“Nonsense!” he said sharply. “You know it never tires me.”

Yet, all the same, he passed his hand very wearily over his forehead, and stretched himself with the air of one who had been in a cramping position for many hours.

“You have broken your vow!” I cried. “You have been writing at night.”

“No,” he said; “it was morning when I began—three o’clock. And it pays better to get up and write than to lie awake thinking.”

Judging by the speed with which the novel grew in the next few weeks, I could tell that Derrick’s nights were of the worst.

He began, too, to look very thin and haggard, and I more than once noticed that curious ‘sleep-walking’ expression in his eyes; he seemed to me just like a man who has received his death-blow, yet still lingers—half alive, half dead. I had an odd feeling that it was his novel which kept him going, and I began to wonder what would happen when it was finished.

A month later, when I met him again at Bath, he had written the last chapter of ‘At Strife,’ and we read it over the sitting-room fire on Saturday evening. I was very much struck with the book; it seemed to me a great advance on ‘Lynwood’s Heritage,’ and the part which he had written since that day at Ben Rhydding was full of an indescribable power, as if the life of which he had been robbed had flowed into his work. When he had done, he tied up the MS. in his usual prosaic fashion, just as if it had been a bundle of clothes, and put it on a side table.

It was arranged that I should take it to Davison—the publisher of ‘Lynwood’s Heritage’—on Monday, and see what offer he would make for it. Just at that time I felt so sorry for Derrick that if he had asked me to hawk round fifty novels I would have done it.

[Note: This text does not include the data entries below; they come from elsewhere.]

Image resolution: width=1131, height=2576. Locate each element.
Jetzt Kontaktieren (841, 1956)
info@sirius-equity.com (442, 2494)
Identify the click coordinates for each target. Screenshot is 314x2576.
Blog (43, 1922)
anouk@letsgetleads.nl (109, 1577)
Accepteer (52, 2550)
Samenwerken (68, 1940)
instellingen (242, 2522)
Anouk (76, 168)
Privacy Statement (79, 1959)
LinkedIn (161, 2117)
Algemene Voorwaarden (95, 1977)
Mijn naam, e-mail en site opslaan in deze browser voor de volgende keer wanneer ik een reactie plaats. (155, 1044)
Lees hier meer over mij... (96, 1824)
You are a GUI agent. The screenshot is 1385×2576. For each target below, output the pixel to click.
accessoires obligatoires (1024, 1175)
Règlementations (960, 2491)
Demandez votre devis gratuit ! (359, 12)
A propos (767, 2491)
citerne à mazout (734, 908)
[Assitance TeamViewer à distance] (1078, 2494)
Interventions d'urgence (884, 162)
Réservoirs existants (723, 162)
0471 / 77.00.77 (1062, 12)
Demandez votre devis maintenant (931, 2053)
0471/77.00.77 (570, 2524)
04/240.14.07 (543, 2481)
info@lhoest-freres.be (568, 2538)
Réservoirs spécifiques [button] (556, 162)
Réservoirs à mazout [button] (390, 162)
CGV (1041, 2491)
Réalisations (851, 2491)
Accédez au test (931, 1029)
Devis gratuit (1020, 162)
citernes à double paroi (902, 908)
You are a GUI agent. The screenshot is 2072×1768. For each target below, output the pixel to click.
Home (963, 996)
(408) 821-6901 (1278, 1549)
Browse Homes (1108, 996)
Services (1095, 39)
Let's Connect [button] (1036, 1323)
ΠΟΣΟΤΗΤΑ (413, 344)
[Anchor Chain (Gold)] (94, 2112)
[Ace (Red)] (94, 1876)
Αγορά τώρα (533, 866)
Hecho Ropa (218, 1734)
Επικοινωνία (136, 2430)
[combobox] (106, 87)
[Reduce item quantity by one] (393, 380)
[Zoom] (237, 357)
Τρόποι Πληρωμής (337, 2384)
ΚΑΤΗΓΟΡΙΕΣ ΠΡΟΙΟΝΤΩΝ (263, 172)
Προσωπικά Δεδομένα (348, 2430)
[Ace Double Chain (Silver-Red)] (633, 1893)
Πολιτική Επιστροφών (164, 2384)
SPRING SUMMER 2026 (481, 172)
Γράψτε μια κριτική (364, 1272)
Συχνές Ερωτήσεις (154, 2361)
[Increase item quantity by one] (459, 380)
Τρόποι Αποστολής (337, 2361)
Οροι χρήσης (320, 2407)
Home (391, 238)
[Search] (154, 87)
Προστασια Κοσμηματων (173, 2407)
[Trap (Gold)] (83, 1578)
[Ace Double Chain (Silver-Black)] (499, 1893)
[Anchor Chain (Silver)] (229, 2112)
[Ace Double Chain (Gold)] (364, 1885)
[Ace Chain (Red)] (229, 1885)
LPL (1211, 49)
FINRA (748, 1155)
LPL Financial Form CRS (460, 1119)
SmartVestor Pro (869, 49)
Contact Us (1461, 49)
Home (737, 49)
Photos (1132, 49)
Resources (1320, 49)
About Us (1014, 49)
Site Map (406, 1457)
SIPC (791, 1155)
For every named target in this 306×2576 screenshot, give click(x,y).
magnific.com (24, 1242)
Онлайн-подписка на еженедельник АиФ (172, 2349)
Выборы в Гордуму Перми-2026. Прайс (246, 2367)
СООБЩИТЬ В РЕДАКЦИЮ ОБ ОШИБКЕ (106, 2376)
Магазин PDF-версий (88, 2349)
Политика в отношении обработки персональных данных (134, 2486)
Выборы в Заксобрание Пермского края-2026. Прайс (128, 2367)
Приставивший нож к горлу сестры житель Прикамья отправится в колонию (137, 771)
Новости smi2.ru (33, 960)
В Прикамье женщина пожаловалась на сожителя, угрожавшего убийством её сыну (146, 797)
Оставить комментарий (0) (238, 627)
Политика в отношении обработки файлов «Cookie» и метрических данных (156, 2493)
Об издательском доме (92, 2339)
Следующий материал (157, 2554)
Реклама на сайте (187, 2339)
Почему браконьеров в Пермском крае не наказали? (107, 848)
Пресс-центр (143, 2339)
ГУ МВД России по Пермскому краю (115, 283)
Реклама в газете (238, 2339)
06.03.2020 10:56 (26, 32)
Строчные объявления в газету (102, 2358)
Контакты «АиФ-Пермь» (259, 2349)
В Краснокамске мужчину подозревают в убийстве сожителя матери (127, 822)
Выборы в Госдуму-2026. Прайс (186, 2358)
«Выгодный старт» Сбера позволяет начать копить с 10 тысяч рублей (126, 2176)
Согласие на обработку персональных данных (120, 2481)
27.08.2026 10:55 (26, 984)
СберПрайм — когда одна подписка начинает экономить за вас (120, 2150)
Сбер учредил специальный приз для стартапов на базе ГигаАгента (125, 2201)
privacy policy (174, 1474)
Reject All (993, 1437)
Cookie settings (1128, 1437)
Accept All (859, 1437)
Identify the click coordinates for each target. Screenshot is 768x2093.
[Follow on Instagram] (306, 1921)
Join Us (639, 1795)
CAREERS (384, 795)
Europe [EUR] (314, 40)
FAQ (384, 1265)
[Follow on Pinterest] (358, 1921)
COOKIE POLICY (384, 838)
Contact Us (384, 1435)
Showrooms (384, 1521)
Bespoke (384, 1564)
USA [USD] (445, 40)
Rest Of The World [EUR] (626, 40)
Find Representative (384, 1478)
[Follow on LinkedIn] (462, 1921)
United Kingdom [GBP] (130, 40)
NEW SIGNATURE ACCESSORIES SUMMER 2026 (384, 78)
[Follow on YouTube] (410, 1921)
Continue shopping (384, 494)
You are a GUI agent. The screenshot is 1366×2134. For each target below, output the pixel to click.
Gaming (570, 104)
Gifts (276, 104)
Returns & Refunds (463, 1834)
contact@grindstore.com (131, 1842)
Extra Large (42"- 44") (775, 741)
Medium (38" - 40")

Sunday morning proved wet and dismal; as a rule the Major, who was fond of music, attended service at the Abbey, but the weather forced him now to stay at home. I myself was at that time no church-goer, but Derrick would, I verily believe, as soon have fasted a week as have given up a Sunday morning service; and having no mind to be left to the Major’s company, and a sort of wish to be near my friend, I went with him. I believe it is not correct to admire Bath Abbey, but for all that ‘the lantern of the west’ has always seemed to me a grand place; as for Derrick, he had a horror of a ‘dim religious light,’ and always stuck up for his huge windows, and I believe he loved the Abbey with all his heart. Indeed, taking it only from a sensuous point of view, I could quite imagine what a relief he found his weekly attendance here; by contrast with his home the place was Heaven itself.

As we walked back, I asked a question that had long been in my mind: “Have you seen anything of Lawrence?”